James II (r. 1685–1688) intensified the confessional issue. Early repression of Monmouth’s Rebellion (1685) was followed by efforts to dispense with penal laws and promote Catholics to office, culminating in the Declaration of Indulgence (1687–1688). The trial and acquittal of the Seven Bishops (June 1688) damaged royal authority; the birth of a Catholic heir alarmed elites. William of Orange landed in November 1688; James fled. Hume presents the Revolution as a pragmatic settlement to prevent renewed civil war, not as vindication of a timeless constitution. He accepts its necessity while questioning triumphalist narratives that project later liberties backward without regard to contingency.
Although Hume ends with 1688, his readers lived under the post-Revolution settlement: the Bill of Rights (1689), the Toleration Act (1689), party competition, and the rise of public credit. Eighteenth-century Britain’s fiscal-military state and commercial empire shaped their expectations about history’s purpose. Hume’s own essays on commerce and money reveal his interest in how trade, taxation, and manners interact with politics. His History implicitly traces the roots of these capacities—regular taxation, naval organization, legal predictability—while warning that such achievements can be undone by zealotry or corruption. He thus links constitutional moments to broader social and economic transformations.

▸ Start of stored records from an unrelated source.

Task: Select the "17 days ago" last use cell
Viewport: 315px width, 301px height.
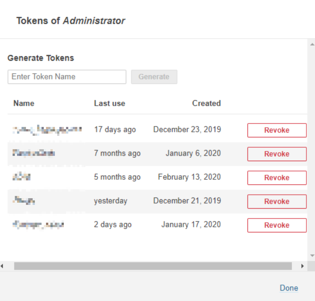Action: point(115,130)
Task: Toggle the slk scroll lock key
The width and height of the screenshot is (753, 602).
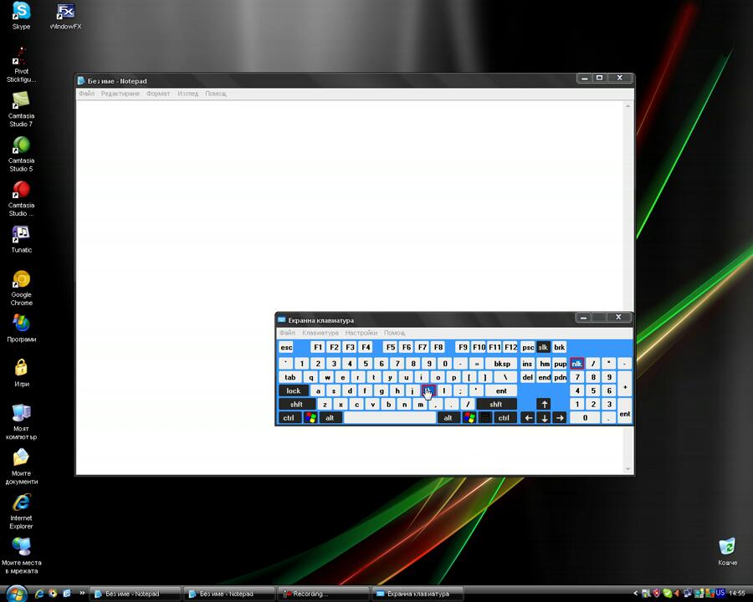Action: click(x=543, y=347)

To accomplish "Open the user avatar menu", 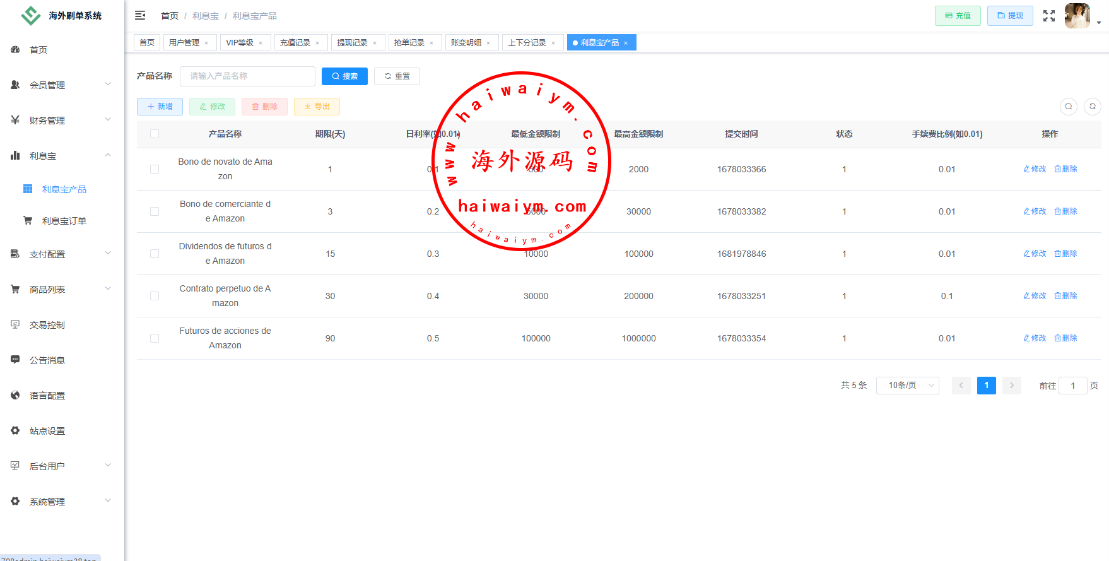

The book’s composition coincided with heightened European conflict and media expansion. The Seven Years’ War (1756–1763) fostered British patriotism and scrutiny of earlier strategic choices. Coffeehouses, newspapers, and circulating libraries nurtured a vast audience for historical polemic. Hume revised his volumes repeatedly in response to critics, adjusting judgments and notes. Whig historians and dissenting writers challenged his interpretations; later figures such as Catherine Macaulay mounted direct rejoinders. Yet his stylistic clarity, command of sources, and insistence on causes rather than sanctified legends secured his History a place in public debate and in the education of lawyers, politicians, and clergy alike. Hume’s narrative thus mirrored and shaped the concerns of his era.
David Hume (1711–1776) was a Scottish philosopher, historian, and essayist whose work helped shape the Enlightenment. Best known for his rigorous empiricism and refined skepticism, he examined how human understanding arises from experience and habit rather than innate ideas or pure reason. His inquiries into causation, personal identity, morality, politics, religion, and taste set enduring terms for debate in philosophy and the human sciences. Alongside major philosophical treatises, Hume wrote a multivolume history that made him one of the most widely read authors of his age. His prose style—clear, economical, and urbane—became a model for philosophical writing in English.

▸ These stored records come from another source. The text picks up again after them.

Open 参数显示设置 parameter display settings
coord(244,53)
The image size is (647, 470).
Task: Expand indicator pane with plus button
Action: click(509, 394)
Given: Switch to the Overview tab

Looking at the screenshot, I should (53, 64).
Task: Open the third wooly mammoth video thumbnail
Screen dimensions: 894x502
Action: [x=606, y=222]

Hume studied at the University of Edinburgh, where he encountered classical literature, mathematics, and the Newtonian sciences. He was strongly influenced by earlier British empiricists, particularly John Locke and George Berkeley, and by ancient skepticism, which he reinterpreted for modern science and everyday life. He left formal study without taking a degree and pursued an independent program of reading and composition. Early reflections on the limits of reason and the power of the passions shaped his later arguments. From the outset, Hume sought to apply the experimental method of reasoning to the study of human nature, anchoring philosophy in observation rather than metaphysics.

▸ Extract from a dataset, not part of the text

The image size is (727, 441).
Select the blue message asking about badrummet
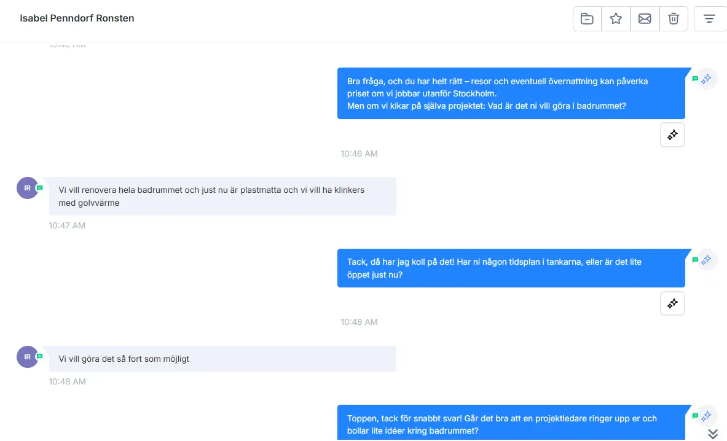(x=511, y=93)
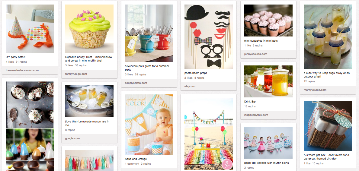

In his twenties Hume composed A Treatise of Human Nature (1739–1740), a bold attempt to found a comprehensive “science of man.” The Treatise analyzed ideas, causation, belief, personal identity, moral sentiments, and the sources of justice. On publication it met a cool reception, a disappointment Hume wryly summarized as having “fallen dead-born from the press.” He turned to the essay form to reach a broader public, publishing Essays, Moral and Political (1741–1742), which displayed his range on topics from commerce to criticism. Religious controversy surrounding his skepticism complicated prospects for an academic career, but his reputation among readers steadily grew.
Hume recast the most accessible parts of the Treatise in two works: An Enquiry concerning Human Understanding (1748) and An Enquiry concerning the Principles of Morals (1751). The first sharpened his account of causation, habit, and the problem of induction, and included the famous critique of testimony about miracles. The second advanced a sophisticated moral sentimentalism, arguing that virtue is grounded in human feelings and social utility. Political Discourses (1752) made lasting contributions to economic thought, discussing commerce, money, and international trade. The Natural History of Religion (1757) offered a naturalistic genealogy of religious belief, while “Of the Standard of Taste” probed aesthetic judgment and criticism.
Appointed librarian to the Advocates Library in Edinburgh in the early 1750s, Hume gained access to extensive resources that supported his ambitious History of England. Published in multiple volumes from the mid-1750s to the early 1760s, the History became a bestseller and secured his financial independence. Though some readers charged him with political bias, the work’s narrative vigor and archival breadth made it a fixture of eighteenth-century reading. Hume’s standing as a man of letters now surpassed his philosophical notoriety; he was widely admired for turning complex political events into lucid, balanced prose accessible to a broad audience.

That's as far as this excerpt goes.